BlueSky users are already kind of doing this. Members of the US House and Senate tend to use their .house.gov/.senate.gov domains as usernames, which is a very trustworthy signal that the account is legitimate.

egberts1|10 months ago

Kinda like Lobster.rs

Not a good look.

stego-tech|10 months ago

They can justify it however they want to all day long, but we've got enough real-world examples of verification to show that its core use isn't about protecting users, but about authorizing acceptable speech on a platform and protecting advertisers.

Domain verification was genuinely all the verification needed.
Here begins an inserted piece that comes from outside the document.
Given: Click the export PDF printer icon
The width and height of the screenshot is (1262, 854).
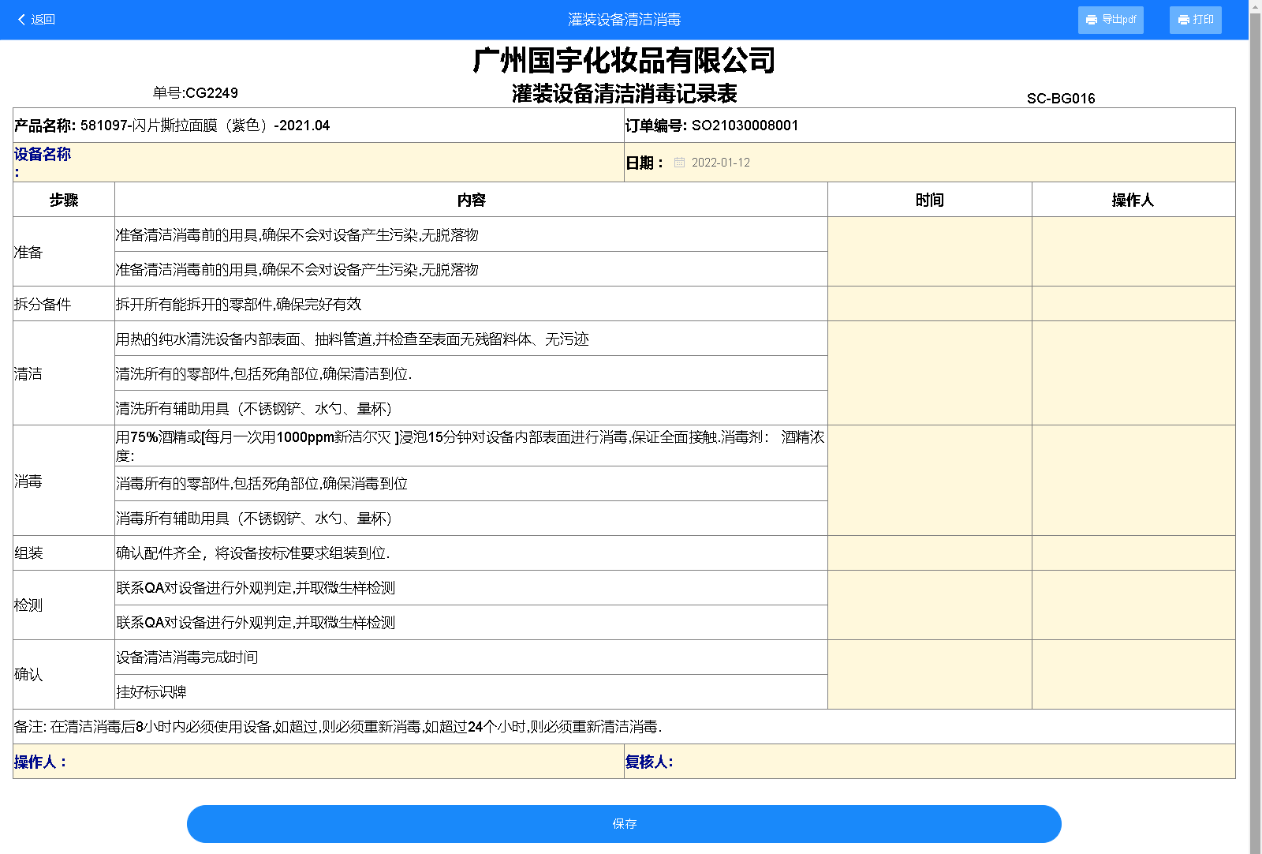Looking at the screenshot, I should point(1092,20).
This checkmark system is just a copy-paste troublemaker from Twitter, and we all saw how well that turned out whenever a celebrity or billionaire's account got hacked to shill grifto schemes. Training users to only look for a symbol just desensitizes them to the complexities of identity and sanctioned speech.

pessimizer|10 months ago

> Training users to only look for a symbol just desensitizes them to the complexities of identity and sanctioned speech.

This is what their users are looking for. They don't want complexity, they want to know who they're supposed to listen to.